Cowin, a trend forecaster in her own right, agrees that there is a bright future for food podcasts that are made like TV shows. “What is the music? What is the sound of the kitchen? What is the sound of the food? What are the elements to build a lush, more scripted, more produced way of being in the world that makes it irresistible?” she asks, pointing to elements that have made podcasts an exploding genre in media writ large. “It’s that irresistible quality that every single medium has to think about, whether it’s print or film or Instagram, that makes people come back because it’s a habit.”

Food Pods to Tune Into:

  • FOH, a hilarious and raw point of view on the restaurant industry, based on the real-time experiences of hosts Kelly Sullivan and Lillian DeVane.
  • Tiffani Rozier’s Afros and Knives, which features interviews with Black women leading in all facets of food and beverage.
  • Climate Cuisine, Bad Table Manners, and Fruit Love Letters—Whetstone Radio Collective’s first three shows, respectively about sustainable crops, debunking monolithic notions of South Asian food, and a look at the Anthropocene through fruit.
  • The TASTE Podcast, where our editors, Anna Hezel and Matt Rodbard, talk with folks across the food world, including Hrishikesh Hirway of the podcast Home Cooking.
  • Keep Calm and Cook On by Julia Turshen—check out her most recent baking series, with guests like Dorie Greenspan and Alicia Kennedy.
  • Laurie Woolever and Chris Thornton’s eccentric and comedic Carbface. You never know what you’re going to get.
  • Good Food on KCRW, with longtime host Evan Kleiman. Her rich array of segments range from cookbooks to restaurant stories to what’s at the farmers’ market.
  • Korsha Wilson’s A Hungry Society, which will reboot in the coming months to continue its showcase of underrepresented voices in food.
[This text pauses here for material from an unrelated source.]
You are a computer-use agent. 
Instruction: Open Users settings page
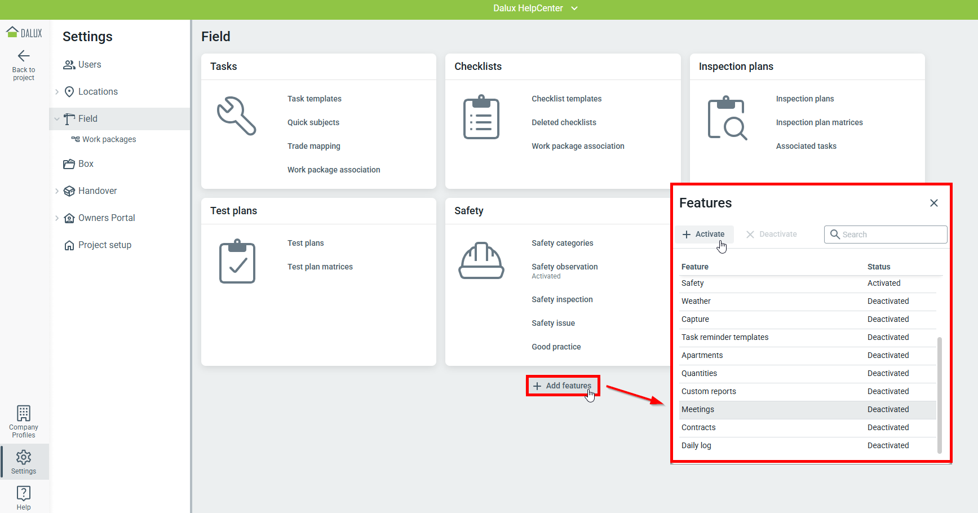(x=89, y=65)
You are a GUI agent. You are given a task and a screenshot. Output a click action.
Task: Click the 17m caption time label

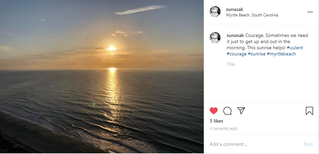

  • The Line’s one-on-one interviews between restaurateur and chef Eli Sussman and his peers are essential listening for anyone looking to make moves in the industry.
  • Award-winning food writer Francis Lam brings on an impressive array of guests for The Splendid Table.
  • Jordan Okun’s Air Jordan, for hot takes, reviews, and crawls of the Los Angeles restaurant scene.
  • On A Hot Dog Is a Sandwich, Josh Scherer and Nicole Enayati dive into food’s most pressing quandaries.
  • Gola: Italian Food & Beverage Culture, from Rome-based journalist and cookbook author Katie Parla and Danielle Callegari, a professor of Italian at Dartmouth College.
  • In River Café Table 4, the acclaimed London chef Ruthie Rogers invites famous customers like Pete Davidson and Nigella Lawson to talk food and culture.
  • Radio Cherry Bombe, featuring interviews with big-name women in food.
  • Cooking Issues with Dave Arnold promises to solve all your kitchen dilemmas.
  • Speaking Broadly with Dana Cowin, for conversations with up-and-coming entrepreneurs and inspiring activists.
  • Andrew Talks to Chefs, in which the author Andrew Friedman—you guessed it—talks to chefs about revelations both personal and professional.
  • Dan Pashman’s The Sporkful “isn’t for foodies, it’s for eaters.”